Data shown:

○ ○ ○ ○ ○ ○ ○

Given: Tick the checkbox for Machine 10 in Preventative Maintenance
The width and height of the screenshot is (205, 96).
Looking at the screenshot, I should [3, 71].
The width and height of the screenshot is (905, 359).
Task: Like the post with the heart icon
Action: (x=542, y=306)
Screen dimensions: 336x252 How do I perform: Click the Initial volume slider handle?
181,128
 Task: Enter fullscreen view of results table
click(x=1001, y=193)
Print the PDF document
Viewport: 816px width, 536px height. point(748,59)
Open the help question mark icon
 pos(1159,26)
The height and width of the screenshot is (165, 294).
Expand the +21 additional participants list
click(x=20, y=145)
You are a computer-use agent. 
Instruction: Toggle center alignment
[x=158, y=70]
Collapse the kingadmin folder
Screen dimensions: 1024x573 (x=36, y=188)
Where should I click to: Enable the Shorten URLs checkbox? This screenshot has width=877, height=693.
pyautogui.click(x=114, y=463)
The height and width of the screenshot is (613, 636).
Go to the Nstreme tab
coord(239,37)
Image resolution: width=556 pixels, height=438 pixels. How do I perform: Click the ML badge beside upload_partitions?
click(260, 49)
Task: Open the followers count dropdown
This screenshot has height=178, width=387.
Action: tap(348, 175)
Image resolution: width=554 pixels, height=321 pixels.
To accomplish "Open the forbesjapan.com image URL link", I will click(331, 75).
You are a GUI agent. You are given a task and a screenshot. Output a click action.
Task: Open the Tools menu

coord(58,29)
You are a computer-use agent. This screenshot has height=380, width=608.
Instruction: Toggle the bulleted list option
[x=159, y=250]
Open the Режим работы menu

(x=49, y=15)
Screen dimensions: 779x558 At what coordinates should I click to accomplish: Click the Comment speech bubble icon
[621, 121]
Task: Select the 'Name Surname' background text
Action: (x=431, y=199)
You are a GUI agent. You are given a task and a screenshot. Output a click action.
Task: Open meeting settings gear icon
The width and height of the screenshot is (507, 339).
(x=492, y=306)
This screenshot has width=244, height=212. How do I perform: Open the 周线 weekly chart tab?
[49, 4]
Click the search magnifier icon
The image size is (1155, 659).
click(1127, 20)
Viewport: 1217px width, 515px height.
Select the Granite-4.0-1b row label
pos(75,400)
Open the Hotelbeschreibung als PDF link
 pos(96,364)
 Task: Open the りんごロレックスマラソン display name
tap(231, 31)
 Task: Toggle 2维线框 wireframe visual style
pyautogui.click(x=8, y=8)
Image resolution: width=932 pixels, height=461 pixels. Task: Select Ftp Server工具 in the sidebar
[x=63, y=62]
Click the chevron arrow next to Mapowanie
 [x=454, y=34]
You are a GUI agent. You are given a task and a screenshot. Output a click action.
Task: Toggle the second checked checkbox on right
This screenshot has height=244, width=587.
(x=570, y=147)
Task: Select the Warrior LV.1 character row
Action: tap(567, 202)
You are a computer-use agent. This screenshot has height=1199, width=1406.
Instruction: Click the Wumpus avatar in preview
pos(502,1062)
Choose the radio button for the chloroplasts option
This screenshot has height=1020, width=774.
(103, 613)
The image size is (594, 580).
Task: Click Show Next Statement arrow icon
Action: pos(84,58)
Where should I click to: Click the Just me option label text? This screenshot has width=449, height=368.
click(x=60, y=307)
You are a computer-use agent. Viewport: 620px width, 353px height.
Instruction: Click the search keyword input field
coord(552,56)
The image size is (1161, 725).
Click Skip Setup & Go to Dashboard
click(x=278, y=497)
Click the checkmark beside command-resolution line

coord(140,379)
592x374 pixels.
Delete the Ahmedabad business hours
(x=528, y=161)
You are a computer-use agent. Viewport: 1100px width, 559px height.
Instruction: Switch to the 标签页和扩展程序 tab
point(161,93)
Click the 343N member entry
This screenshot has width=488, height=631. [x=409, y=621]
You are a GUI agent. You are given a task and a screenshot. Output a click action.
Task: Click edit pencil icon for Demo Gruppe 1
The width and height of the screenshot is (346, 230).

○ ○ ○ ○ ○ ○ ○

Try it: Retype the listing above in full, with no alterations.

Solved problem:
Given: Tick the checkbox for Machine 10 in Preventative Maintenance
The width and height of the screenshot is (205, 96).
Looking at the screenshot, I should [3, 71].
The width and height of the screenshot is (905, 359).
Task: Like the post with the heart icon
Action: (x=542, y=306)
Screen dimensions: 336x252 How do I perform: Click the Initial volume slider handle?
181,128
 Task: Enter fullscreen view of results table
click(x=1001, y=193)
Print the PDF document
Viewport: 816px width, 536px height. point(748,59)
Open the help question mark icon
 pos(1159,26)
The height and width of the screenshot is (165, 294).
Expand the +21 additional participants list
click(x=20, y=145)
You are a computer-use agent. 
Instruction: Toggle center alignment
[x=158, y=70]
Collapse the kingadmin folder
Screen dimensions: 1024x573 (x=36, y=188)
Where should I click to: Enable the Shorten URLs checkbox? This screenshot has width=877, height=693.
pyautogui.click(x=114, y=463)
The height and width of the screenshot is (613, 636).
Go to the Nstreme tab
coord(239,37)
Image resolution: width=556 pixels, height=438 pixels. How do I perform: Click the ML badge beside upload_partitions?
click(260, 49)
Task: Open the followers count dropdown
This screenshot has height=178, width=387.
Action: tap(348, 175)
Image resolution: width=554 pixels, height=321 pixels.
To accomplish "Open the forbesjapan.com image URL link", I will click(331, 75).
You are a GUI agent. You are given a task and a screenshot. Output a click action.
Task: Open the Tools menu

coord(58,29)
You are a computer-use agent. This screenshot has height=380, width=608.
Instruction: Toggle the bulleted list option
[x=159, y=250]
Open the Режим работы menu

(x=49, y=15)
Screen dimensions: 779x558 At what coordinates should I click to accomplish: Click the Comment speech bubble icon
[621, 121]
Task: Select the 'Name Surname' background text
Action: (x=431, y=199)
You are a GUI agent. You are given a task and a screenshot. Output a click action.
Task: Open meeting settings gear icon
The width and height of the screenshot is (507, 339).
(x=492, y=306)
This screenshot has width=244, height=212. How do I perform: Open the 周线 weekly chart tab?
[49, 4]
Click the search magnifier icon
The image size is (1155, 659).
click(1127, 20)
Viewport: 1217px width, 515px height.
Select the Granite-4.0-1b row label
pos(75,400)
Open the Hotelbeschreibung als PDF link
 pos(96,364)
 Task: Open the りんごロレックスマラソン display name
tap(231, 31)
 Task: Toggle 2维线框 wireframe visual style
pyautogui.click(x=8, y=8)
Image resolution: width=932 pixels, height=461 pixels. Task: Select Ftp Server工具 in the sidebar
[x=63, y=62]
Click the chevron arrow next to Mapowanie
 [x=454, y=34]
You are a GUI agent. You are given a task and a screenshot. Output a click action.
Task: Toggle the second checked checkbox on right
This screenshot has height=244, width=587.
(x=570, y=147)
Task: Select the Warrior LV.1 character row
Action: tap(567, 202)
You are a computer-use agent. This screenshot has height=1199, width=1406.
Instruction: Click the Wumpus avatar in preview
pos(502,1062)
Choose the radio button for the chloroplasts option
This screenshot has height=1020, width=774.
(103, 613)
The image size is (594, 580).
Task: Click Show Next Statement arrow icon
Action: pos(84,58)
Where should I click to: Click the Just me option label text? This screenshot has width=449, height=368.
click(x=60, y=307)
You are a computer-use agent. Viewport: 620px width, 353px height.
Instruction: Click the search keyword input field
coord(552,56)
The image size is (1161, 725).
Click Skip Setup & Go to Dashboard
click(x=278, y=497)
Click the checkmark beside command-resolution line

coord(140,379)
592x374 pixels.
Delete the Ahmedabad business hours
(x=528, y=161)
You are a computer-use agent. Viewport: 1100px width, 559px height.
Instruction: Switch to the 标签页和扩展程序 tab
point(161,93)
Click the 343N member entry
This screenshot has width=488, height=631. [x=409, y=621]
You are a GUI agent. You are given a task and a screenshot. Output a click action.
Task: Click edit pencil icon for Demo Gruppe 1
The width and height of the screenshot is (346, 230).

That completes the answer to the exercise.